#### Action item
Exactly and only the lines from the one with "Given: Add report to favorites with star" through the end of the listing are to be transcribed, both ends included.

#### Record excerpts
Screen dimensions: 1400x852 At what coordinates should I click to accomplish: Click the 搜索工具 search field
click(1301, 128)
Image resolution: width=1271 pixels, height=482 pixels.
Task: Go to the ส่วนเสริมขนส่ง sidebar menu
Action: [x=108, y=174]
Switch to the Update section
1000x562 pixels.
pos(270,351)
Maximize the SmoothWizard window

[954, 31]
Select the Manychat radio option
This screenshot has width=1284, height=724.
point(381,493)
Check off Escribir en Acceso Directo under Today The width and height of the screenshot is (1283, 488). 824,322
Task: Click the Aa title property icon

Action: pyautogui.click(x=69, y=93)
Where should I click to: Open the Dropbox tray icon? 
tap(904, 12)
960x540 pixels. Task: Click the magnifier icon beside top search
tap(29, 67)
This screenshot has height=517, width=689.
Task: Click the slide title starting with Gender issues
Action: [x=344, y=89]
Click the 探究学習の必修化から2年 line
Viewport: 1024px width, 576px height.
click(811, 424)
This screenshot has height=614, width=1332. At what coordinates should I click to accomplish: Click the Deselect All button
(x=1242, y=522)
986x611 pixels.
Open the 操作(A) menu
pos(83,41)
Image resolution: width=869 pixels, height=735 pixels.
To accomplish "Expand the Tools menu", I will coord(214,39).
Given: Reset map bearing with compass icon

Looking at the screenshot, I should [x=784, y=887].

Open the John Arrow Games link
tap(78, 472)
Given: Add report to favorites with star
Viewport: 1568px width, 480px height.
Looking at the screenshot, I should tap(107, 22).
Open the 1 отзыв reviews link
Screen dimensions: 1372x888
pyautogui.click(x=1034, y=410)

#### Response to this exercise
Given: Add report to favorites with star
Viewport: 1568px width, 480px height.
Looking at the screenshot, I should tap(107, 22).
Open the 1 отзыв reviews link
Screen dimensions: 1372x888
pyautogui.click(x=1034, y=410)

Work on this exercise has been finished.